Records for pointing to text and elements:
○ ○ ○
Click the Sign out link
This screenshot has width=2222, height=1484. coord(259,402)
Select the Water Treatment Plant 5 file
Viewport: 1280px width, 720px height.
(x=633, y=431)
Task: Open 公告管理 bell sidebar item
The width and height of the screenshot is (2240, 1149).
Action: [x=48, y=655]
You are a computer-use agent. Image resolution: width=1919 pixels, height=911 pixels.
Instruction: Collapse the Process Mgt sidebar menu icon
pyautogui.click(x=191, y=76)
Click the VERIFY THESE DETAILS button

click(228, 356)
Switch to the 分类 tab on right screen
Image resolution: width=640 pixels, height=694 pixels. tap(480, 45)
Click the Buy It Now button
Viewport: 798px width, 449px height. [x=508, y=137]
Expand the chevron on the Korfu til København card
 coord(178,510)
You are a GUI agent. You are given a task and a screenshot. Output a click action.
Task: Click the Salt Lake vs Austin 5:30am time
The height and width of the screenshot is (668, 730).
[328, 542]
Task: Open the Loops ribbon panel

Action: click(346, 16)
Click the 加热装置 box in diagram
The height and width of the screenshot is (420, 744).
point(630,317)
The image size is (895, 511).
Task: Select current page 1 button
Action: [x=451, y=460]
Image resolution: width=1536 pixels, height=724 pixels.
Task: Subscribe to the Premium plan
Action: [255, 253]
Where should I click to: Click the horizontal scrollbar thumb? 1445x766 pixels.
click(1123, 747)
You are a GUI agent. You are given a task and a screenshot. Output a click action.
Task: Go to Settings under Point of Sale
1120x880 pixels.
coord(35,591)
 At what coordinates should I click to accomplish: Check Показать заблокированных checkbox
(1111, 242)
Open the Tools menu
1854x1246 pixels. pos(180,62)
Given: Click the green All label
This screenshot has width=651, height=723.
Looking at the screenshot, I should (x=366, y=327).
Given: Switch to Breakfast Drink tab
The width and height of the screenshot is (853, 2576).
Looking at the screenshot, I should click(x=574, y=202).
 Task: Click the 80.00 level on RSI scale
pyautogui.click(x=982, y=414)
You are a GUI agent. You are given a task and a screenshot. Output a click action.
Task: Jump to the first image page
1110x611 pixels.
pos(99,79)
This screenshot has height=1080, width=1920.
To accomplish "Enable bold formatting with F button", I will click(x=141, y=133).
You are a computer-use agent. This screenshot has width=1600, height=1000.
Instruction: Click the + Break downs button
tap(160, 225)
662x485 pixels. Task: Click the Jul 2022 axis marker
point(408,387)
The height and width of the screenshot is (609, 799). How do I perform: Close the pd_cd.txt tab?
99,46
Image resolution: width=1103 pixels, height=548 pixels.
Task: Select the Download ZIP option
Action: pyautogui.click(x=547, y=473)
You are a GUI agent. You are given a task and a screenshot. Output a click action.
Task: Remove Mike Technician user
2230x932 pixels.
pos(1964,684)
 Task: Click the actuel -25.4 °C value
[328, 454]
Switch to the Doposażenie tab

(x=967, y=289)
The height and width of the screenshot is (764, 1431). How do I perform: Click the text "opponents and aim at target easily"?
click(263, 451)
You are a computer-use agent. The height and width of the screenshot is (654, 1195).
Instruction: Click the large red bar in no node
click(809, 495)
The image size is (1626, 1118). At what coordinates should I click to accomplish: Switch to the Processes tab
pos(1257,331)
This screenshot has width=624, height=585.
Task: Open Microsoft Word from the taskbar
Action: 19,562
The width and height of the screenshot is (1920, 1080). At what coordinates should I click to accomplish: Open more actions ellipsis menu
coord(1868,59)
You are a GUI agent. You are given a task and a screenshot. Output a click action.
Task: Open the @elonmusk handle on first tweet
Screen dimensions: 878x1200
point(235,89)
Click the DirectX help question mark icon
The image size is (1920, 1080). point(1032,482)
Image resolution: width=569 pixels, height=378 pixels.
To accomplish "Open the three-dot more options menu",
○ ○ ○
▶ [GIVEN PROBLEM]:
Count the lines in the records above that contain the word "perform", and reply with the number alone.

▶ [FINAL RESULT]:
2